» Data to examine
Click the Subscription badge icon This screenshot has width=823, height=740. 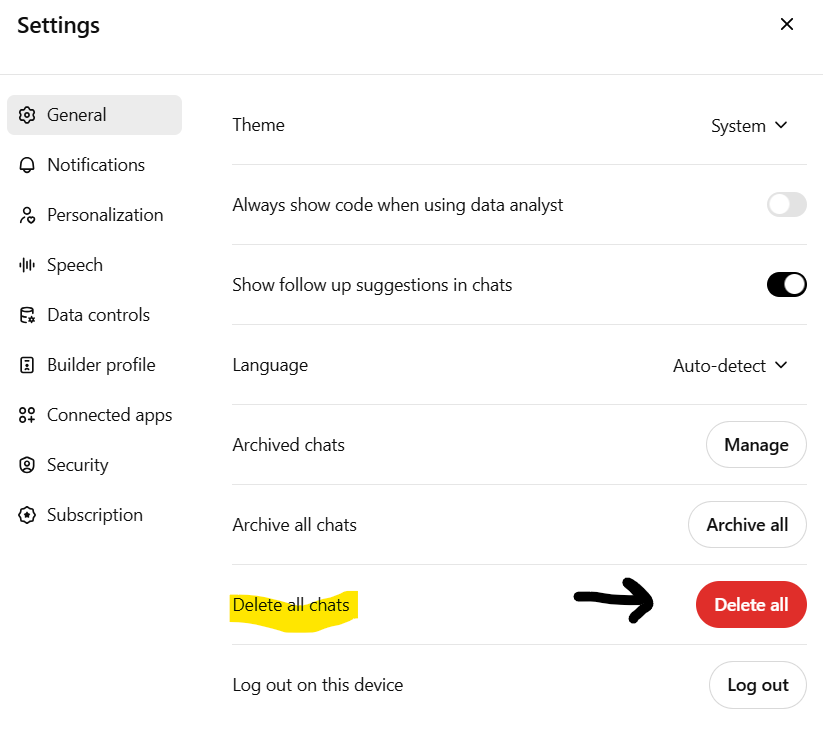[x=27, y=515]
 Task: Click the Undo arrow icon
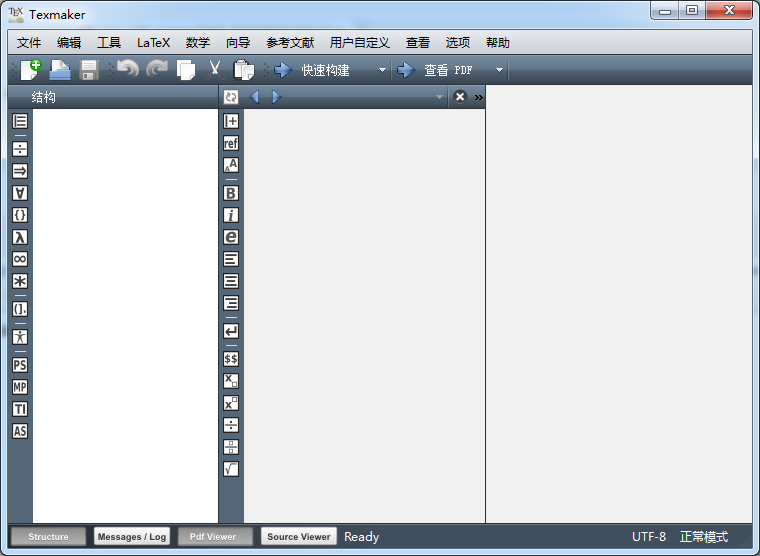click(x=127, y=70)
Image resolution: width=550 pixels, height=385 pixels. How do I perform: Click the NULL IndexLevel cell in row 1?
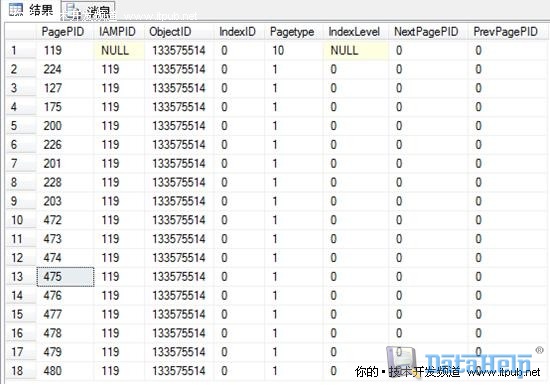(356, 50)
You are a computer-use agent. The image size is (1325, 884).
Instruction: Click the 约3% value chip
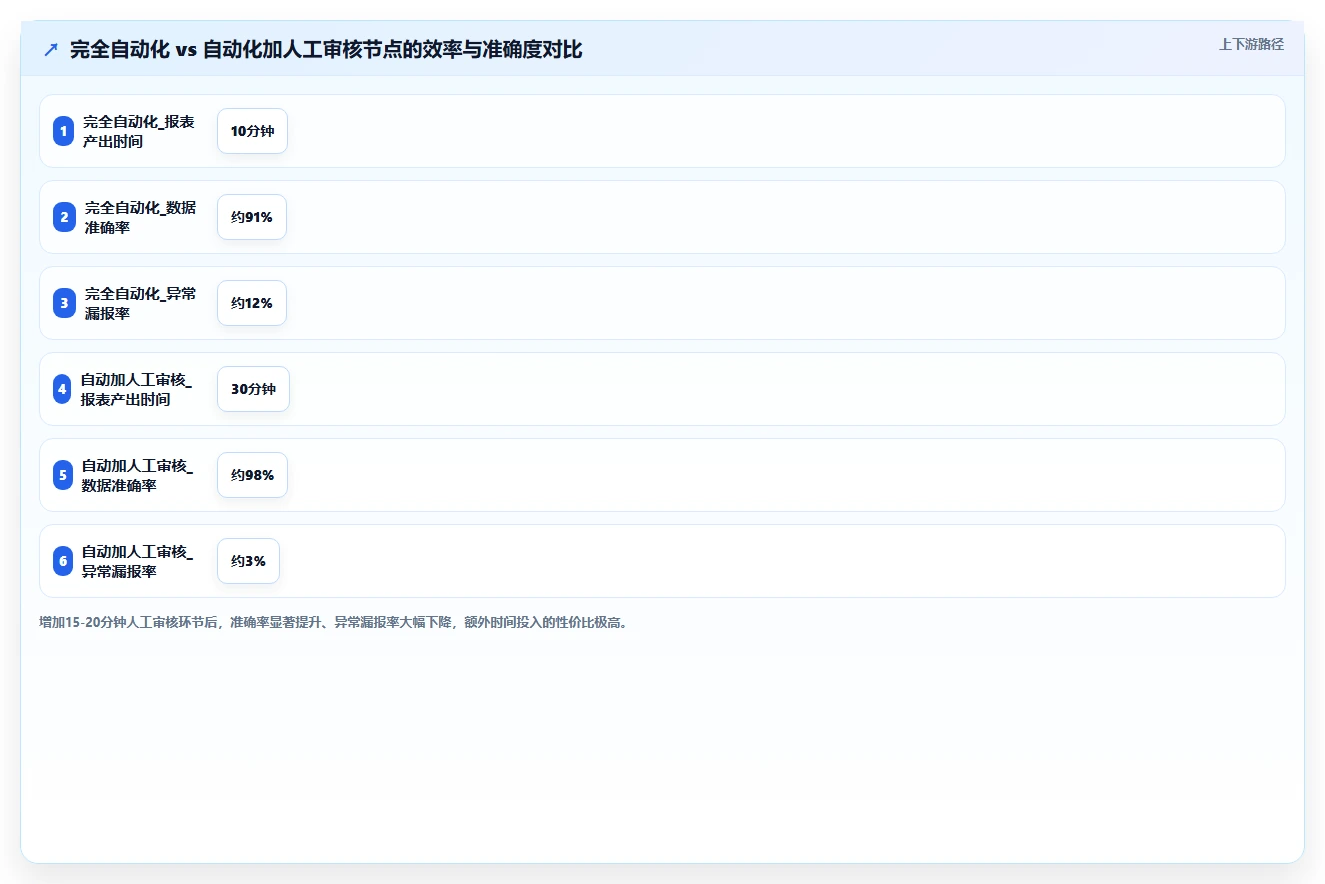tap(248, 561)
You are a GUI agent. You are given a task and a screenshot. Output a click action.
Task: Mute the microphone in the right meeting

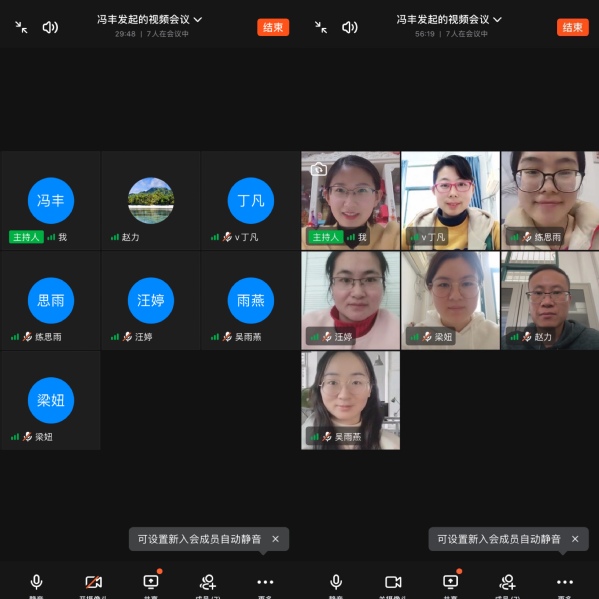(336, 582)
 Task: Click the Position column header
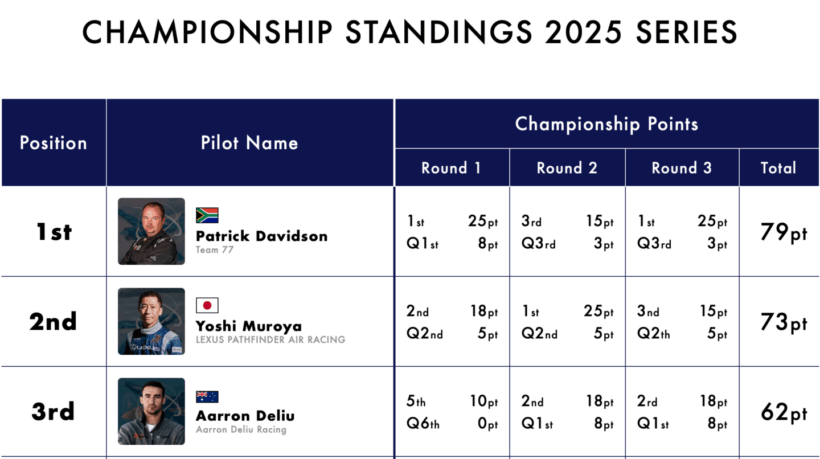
* * *
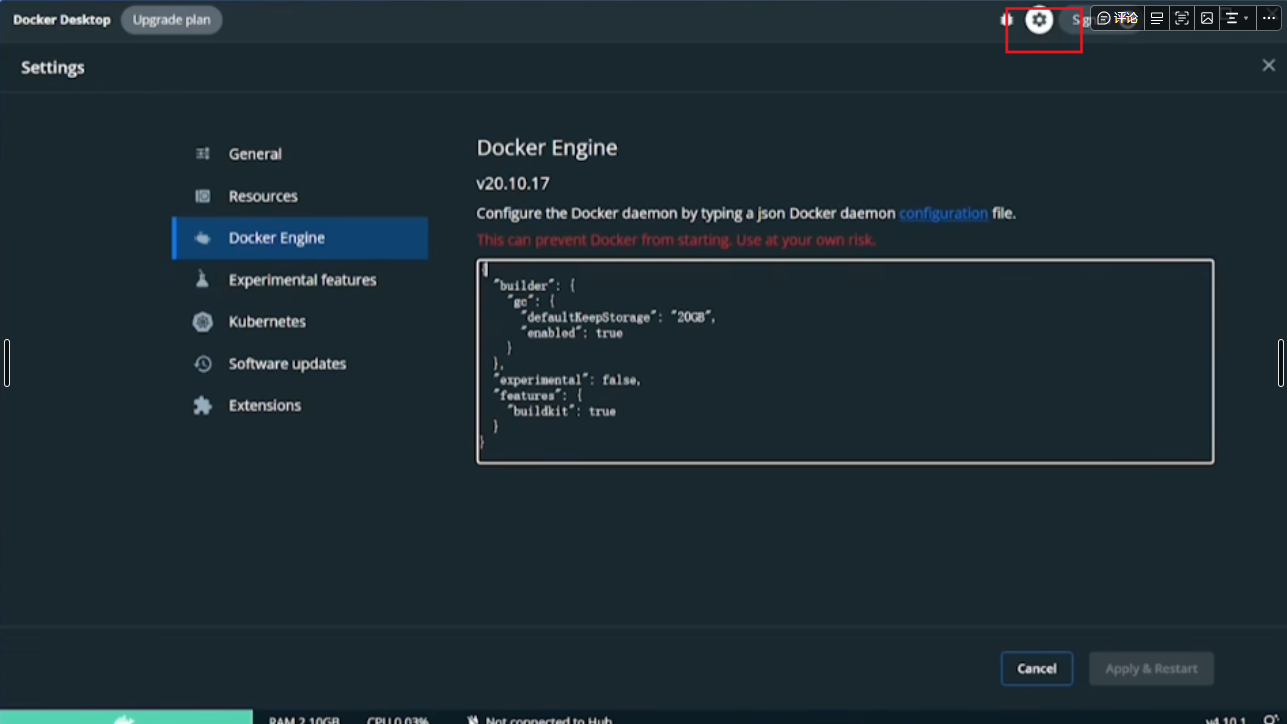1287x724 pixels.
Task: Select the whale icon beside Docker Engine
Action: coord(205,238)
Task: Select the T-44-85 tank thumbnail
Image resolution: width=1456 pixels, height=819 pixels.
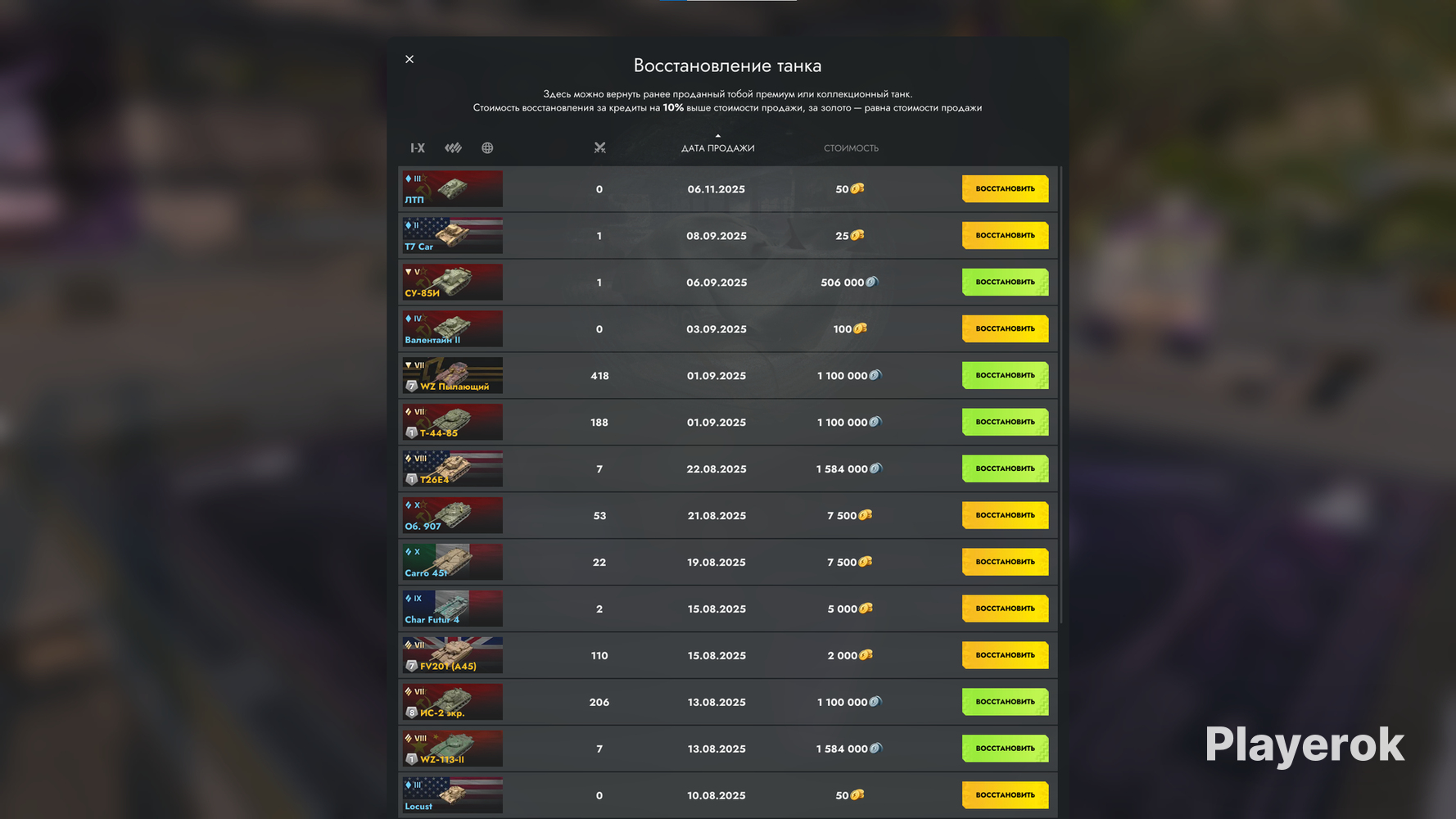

» Aim of the exercise
Report every line of the preceding listing where the string "agent" occurs.

» Result of the task
You are a computer-use agent. The image size is (1325, 884).
You are a GUI agent. You are given a task and a screenshot. Output a click action.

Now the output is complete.